WHAT THE EXERCISE ASKS → Lines of the data that contain the word "page" are the ones to copy.

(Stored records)
=== Section Start ===

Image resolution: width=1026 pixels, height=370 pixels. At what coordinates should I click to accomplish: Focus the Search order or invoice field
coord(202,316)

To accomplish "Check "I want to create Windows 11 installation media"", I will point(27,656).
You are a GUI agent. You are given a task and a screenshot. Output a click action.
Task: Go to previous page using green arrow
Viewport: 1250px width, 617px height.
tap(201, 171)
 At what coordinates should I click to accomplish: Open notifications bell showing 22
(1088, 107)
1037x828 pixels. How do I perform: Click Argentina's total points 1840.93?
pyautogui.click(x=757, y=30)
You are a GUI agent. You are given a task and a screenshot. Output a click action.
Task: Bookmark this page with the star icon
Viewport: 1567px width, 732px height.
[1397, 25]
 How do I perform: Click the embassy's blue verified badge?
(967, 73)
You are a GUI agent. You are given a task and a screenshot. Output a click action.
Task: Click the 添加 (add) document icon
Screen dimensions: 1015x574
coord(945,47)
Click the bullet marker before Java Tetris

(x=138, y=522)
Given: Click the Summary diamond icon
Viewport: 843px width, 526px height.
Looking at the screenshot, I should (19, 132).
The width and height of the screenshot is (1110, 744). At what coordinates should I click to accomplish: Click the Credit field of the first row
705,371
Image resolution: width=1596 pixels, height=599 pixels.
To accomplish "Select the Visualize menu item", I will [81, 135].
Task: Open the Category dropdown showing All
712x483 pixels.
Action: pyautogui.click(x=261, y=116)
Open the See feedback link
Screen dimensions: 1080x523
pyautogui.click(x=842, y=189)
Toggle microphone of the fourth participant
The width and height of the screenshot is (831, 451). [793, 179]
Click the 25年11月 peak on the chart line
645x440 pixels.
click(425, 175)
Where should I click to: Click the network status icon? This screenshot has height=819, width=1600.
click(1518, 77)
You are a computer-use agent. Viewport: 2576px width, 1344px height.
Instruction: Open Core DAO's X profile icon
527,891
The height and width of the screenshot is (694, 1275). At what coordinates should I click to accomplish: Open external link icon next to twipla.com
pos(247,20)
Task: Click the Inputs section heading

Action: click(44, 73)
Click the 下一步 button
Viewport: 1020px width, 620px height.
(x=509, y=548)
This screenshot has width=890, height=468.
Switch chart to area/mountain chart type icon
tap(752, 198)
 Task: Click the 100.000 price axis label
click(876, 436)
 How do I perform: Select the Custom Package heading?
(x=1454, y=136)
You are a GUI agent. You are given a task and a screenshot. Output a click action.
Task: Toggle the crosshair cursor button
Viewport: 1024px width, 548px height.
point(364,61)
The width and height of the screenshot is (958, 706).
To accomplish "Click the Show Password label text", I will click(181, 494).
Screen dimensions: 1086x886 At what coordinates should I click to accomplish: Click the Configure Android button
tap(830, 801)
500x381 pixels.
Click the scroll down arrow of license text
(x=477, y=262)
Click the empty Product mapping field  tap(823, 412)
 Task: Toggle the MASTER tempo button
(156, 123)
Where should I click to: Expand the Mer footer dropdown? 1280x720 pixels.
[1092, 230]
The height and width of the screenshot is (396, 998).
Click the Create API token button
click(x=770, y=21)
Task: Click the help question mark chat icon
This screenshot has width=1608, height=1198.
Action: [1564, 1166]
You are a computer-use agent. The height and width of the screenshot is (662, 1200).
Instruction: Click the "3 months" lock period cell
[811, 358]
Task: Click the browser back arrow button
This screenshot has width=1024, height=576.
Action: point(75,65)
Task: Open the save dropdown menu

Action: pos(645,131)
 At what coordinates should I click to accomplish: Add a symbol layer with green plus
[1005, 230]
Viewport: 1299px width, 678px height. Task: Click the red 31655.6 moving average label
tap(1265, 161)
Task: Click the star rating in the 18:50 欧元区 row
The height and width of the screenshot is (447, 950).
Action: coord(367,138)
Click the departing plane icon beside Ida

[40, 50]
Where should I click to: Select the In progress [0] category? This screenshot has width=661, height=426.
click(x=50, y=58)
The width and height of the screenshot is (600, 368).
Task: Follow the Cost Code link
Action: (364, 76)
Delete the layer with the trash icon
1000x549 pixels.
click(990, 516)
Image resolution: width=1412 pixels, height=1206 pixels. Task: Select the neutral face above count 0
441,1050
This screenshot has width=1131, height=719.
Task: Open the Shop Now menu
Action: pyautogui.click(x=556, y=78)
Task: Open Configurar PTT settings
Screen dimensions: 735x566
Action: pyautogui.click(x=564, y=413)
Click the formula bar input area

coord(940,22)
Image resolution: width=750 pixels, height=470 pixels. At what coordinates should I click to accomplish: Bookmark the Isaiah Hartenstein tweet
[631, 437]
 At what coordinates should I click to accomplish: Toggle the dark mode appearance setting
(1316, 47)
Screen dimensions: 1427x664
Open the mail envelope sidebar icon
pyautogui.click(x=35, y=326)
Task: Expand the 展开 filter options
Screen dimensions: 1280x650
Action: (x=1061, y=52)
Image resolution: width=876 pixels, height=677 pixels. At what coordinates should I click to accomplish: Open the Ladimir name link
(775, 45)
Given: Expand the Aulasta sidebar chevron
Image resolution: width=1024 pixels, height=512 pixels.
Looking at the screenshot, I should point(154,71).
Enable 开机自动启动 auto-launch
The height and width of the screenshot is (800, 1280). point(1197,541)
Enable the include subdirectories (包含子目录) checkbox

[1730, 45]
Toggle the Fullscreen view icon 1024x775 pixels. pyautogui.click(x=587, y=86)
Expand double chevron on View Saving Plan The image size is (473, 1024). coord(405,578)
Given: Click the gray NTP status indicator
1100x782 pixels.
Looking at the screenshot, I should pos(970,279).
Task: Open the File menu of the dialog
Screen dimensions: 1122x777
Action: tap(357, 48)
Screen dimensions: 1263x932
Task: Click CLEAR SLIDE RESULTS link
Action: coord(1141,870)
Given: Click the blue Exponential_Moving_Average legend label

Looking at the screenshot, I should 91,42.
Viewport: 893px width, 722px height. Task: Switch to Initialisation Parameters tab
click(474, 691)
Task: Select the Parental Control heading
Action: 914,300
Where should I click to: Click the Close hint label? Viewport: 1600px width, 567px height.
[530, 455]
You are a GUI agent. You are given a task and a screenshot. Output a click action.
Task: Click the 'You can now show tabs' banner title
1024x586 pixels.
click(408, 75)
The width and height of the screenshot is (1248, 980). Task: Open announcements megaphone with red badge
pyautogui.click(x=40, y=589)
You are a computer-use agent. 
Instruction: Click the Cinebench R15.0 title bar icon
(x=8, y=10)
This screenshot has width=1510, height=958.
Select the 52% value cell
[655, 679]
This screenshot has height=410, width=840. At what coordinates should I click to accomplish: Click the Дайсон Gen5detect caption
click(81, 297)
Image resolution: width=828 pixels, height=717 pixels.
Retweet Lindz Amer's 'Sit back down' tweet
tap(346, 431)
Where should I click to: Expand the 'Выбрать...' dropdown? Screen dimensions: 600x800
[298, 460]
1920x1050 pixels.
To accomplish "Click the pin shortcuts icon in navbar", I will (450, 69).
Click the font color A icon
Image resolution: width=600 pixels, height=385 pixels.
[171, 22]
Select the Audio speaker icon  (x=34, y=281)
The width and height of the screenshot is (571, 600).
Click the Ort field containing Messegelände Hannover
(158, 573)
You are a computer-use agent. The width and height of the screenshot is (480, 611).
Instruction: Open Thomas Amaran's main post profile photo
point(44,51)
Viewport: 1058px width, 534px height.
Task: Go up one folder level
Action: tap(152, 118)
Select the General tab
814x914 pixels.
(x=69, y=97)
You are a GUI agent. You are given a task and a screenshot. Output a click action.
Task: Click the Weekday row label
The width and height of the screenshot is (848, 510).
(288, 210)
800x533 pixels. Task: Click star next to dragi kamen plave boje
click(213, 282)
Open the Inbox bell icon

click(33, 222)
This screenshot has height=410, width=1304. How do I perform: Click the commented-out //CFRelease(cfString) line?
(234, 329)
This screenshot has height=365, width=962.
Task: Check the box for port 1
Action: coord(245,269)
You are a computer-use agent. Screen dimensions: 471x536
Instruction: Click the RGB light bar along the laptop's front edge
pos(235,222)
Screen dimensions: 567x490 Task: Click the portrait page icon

=== Section End ===

RESPONSE TO THE EXERCISE →
Task: Go to previous page using green arrow
Task: Bookmark this page with the star icon
Screen dimensions: 567x490 Task: Click the portrait page icon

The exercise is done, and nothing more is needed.